Davis sat up, amazed. He had slept for hours. Quickly he was on his feet, straightening his uniform, checking his gun. His horse was saddled and waiting.
All was dark and silent. Taking the lead, he moved out. The slope was soft sand and stoneless, as was much of the valley bottom. The small column moved without sound.
For ten minutes they walked. Corporal Patton moved up from the rear. “Seems quiet, sir.”
“All right.” He turned. “Sergeant, pass the word along. Mount up. Walk the horses another ten minutes.”
After ten minutes he lifted the column into a trot. Holding the pace, they held on down the valley. If they had escaped the Indians, there would be no following them until morning. It would give them a safe lead. He was already thinking ahead, checking over the country in his mind, and he knew the place.

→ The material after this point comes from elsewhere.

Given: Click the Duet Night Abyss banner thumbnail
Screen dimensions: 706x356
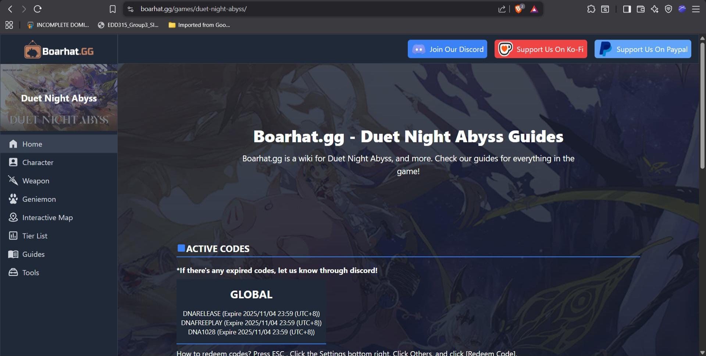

It was not a good place for an ambush, hence was sure to be unexpected by Vittoro. There was a place among low hills….He rode on, heading directly for the fort, yet his plan was made. It was a chance to trap Vittoro and he meant to take it. The defeat of the Apache war chief might easily end the outbreak. Certainly it would end the trouble for a time. Until another chief was selected.
He held the horses to a trot for an hour, then slowed to a walk. All night they moved steadily, taking only two short breaks. At daybreak the country was opening out and by noon they would be less than forty miles from the post.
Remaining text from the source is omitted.